Top of PROVIDED RECORDS
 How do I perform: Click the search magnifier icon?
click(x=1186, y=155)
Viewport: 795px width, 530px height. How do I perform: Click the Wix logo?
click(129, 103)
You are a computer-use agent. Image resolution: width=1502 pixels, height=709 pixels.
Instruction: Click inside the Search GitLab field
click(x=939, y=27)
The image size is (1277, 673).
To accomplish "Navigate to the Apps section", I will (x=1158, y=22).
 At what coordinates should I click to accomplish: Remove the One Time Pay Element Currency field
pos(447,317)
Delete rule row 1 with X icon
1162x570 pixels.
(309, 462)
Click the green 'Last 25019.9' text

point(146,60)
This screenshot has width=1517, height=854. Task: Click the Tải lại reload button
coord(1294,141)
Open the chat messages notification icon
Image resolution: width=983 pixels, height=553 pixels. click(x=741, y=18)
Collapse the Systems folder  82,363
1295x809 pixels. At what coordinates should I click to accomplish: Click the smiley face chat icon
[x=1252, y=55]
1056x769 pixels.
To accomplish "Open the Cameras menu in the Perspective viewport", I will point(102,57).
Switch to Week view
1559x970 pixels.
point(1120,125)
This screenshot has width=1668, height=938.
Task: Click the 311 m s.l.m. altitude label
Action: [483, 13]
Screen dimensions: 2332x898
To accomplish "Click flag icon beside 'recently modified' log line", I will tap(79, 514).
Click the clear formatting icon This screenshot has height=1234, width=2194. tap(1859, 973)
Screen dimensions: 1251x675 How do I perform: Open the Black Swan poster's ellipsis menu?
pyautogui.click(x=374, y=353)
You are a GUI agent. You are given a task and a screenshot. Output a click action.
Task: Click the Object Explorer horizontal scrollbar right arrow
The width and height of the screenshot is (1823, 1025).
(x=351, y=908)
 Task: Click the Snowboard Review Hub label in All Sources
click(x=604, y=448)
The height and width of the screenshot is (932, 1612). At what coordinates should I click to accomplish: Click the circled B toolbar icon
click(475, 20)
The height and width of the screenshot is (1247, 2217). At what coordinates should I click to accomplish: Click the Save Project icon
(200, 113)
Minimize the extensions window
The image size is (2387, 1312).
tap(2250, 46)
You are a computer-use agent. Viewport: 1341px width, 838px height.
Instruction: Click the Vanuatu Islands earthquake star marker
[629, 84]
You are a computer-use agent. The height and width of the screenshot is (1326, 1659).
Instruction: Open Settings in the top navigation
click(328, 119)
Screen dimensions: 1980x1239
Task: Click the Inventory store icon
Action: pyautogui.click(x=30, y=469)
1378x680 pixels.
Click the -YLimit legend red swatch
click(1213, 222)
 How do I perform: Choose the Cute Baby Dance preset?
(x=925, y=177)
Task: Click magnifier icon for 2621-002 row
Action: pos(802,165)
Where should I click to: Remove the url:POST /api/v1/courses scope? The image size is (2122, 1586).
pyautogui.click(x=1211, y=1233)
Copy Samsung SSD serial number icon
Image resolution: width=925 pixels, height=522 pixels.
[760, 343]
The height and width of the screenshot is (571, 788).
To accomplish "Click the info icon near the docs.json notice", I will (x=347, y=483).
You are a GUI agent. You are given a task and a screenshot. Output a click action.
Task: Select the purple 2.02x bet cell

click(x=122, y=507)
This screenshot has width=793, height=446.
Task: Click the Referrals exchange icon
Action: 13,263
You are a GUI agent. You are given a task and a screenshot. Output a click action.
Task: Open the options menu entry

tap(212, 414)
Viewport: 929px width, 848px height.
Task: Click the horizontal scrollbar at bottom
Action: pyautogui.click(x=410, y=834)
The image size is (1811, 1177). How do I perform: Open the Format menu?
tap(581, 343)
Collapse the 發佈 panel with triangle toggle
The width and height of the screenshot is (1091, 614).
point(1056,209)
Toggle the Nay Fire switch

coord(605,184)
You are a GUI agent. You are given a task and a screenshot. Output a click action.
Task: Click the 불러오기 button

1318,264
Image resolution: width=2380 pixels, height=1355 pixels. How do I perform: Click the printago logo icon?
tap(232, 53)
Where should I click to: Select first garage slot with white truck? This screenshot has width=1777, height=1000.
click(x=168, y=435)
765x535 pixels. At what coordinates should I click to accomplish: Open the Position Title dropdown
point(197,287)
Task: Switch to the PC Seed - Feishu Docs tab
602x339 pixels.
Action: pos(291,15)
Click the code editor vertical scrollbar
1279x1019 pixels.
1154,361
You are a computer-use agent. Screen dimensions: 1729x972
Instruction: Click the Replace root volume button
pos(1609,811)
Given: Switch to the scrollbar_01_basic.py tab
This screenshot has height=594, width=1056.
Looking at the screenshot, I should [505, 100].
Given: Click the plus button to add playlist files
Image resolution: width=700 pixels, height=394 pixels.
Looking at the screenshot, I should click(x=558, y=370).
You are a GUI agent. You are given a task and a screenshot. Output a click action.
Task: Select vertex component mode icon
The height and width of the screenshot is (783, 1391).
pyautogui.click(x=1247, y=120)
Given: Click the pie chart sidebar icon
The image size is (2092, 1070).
Bottom of PROVIDED RECORDS
# WHAT THE EXERCISE ASKS
Look through the data above. Find each line with the string "computer" and copy it.

# RESPONSE TO THE TASK
You are a computer-use agent. Image resolution: width=1502 pixels, height=709 pixels.
You are a computer-use agent. Viewport: 1341px width, 838px height.
You are a computer-use agent. The height and width of the screenshot is (1326, 1659).
You are a computer-use agent. Screen dimensions: 1729x972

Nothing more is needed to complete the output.